Each data element has keys:

- user_input: str, prompts used for quering LLMs.
- responses_and_scores: list[str], list of
    - response: the response from the LLM
    - source: the LLM that generated the response
    - score: Score given to the response (from GPT-4)
    
    
See more info [here](https://github.com/Instruction-Tuning-with-GPT-4/GPT-4-LLM/tree/main#how-good-is-the-data)

In [3]:
import json
c = json.load(open('../data/comparison_data_v2.json'))

In [38]:
c[345]

{'user_input': 'Below is an instruction that describes a task. Write a response that appropriately completes the request.\n\n### Instruction:\nDescribe the importance of renewable energy',
 'responses_and_scores': [{'response': 'Renewable energy is becoming increasingly important in our world today as we strive to reduce our dependence on fossil fuels and shift to more sustainable sources of energy. Renewable energy sources such as wind, solar, and hydropower provide clean and reliable energy that can be used to power our homes, businesses, and vehicles. Renewable energy is also more cost-effective and efficient compared to other sources of energy. Additionally, renewable energy sources generate little to no pollution and greenhouse gas emissions, helping to reduce climate change. Renewable energy also helps to reduce our reliance on foreign countries for oil imports, thus making our nation more secure. Renewable energy is an important part of building a more sustainable future for our

In [12]:
print(c[345]['user_input'])

Below is an instruction that describes a task. Write a response that appropriately completes the request.

### Instruction:
Describe the importance of renewable energy


In [11]:
for response in c[345]['responses_and_scores']:
    print(f'Response: {response["response"]}')
    print(f'Source: {response["source"]}')
    print(f'Score: {response["score"]}')
    print('----')

Response: Renewable energy is becoming increasingly important in our world today as we strive to reduce our dependence on fossil fuels and shift to more sustainable sources of energy. Renewable energy sources such as wind, solar, and hydropower provide clean and reliable energy that can be used to power our homes, businesses, and vehicles. Renewable energy is also more cost-effective and efficient compared to other sources of energy. Additionally, renewable energy sources generate little to no pollution and greenhouse gas emissions, helping to reduce climate change. Renewable energy also helps to reduce our reliance on foreign countries for oil imports, thus making our nation more secure. Renewable energy is an important part of building a more sustainable future for our planet.
Source: text-davinci-003
Score: 9.0
----
Response: Renewable energy is an essential aspect of modern life, as it plays a crucial role in protecting the environment, reducing our dependence on finite resources, 

In [15]:
set_seed(42)

dataset = load_dataset("json", data_files='../data/comparison_data_v2.json', split="train")

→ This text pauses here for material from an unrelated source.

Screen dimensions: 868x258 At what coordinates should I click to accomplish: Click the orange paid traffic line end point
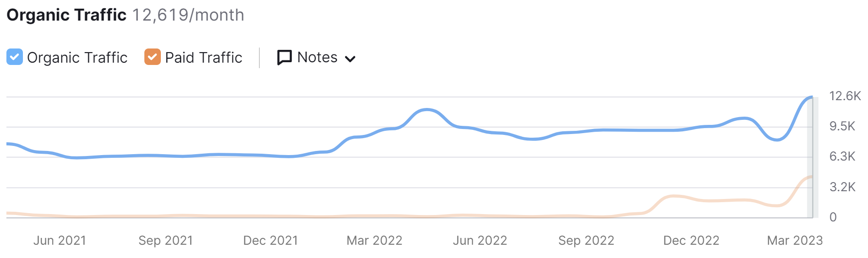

Downloading and preparing dataset json/default to /Users/sinanozdemir/.cache/huggingface/datasets/json/default-20104efc7083c999/0.0.0/e347ab1c932092252e717ff3f949105a4dd28b27e842dd53157d2f72e276c2e4...


Downloading data files:   0%|          | 0/1 [00:00<?, ?it/s]

Extracting data files:   0%|          | 0/1 [00:00<?, ?it/s]

Generating train split: 0 examples [00:00, ? examples/s]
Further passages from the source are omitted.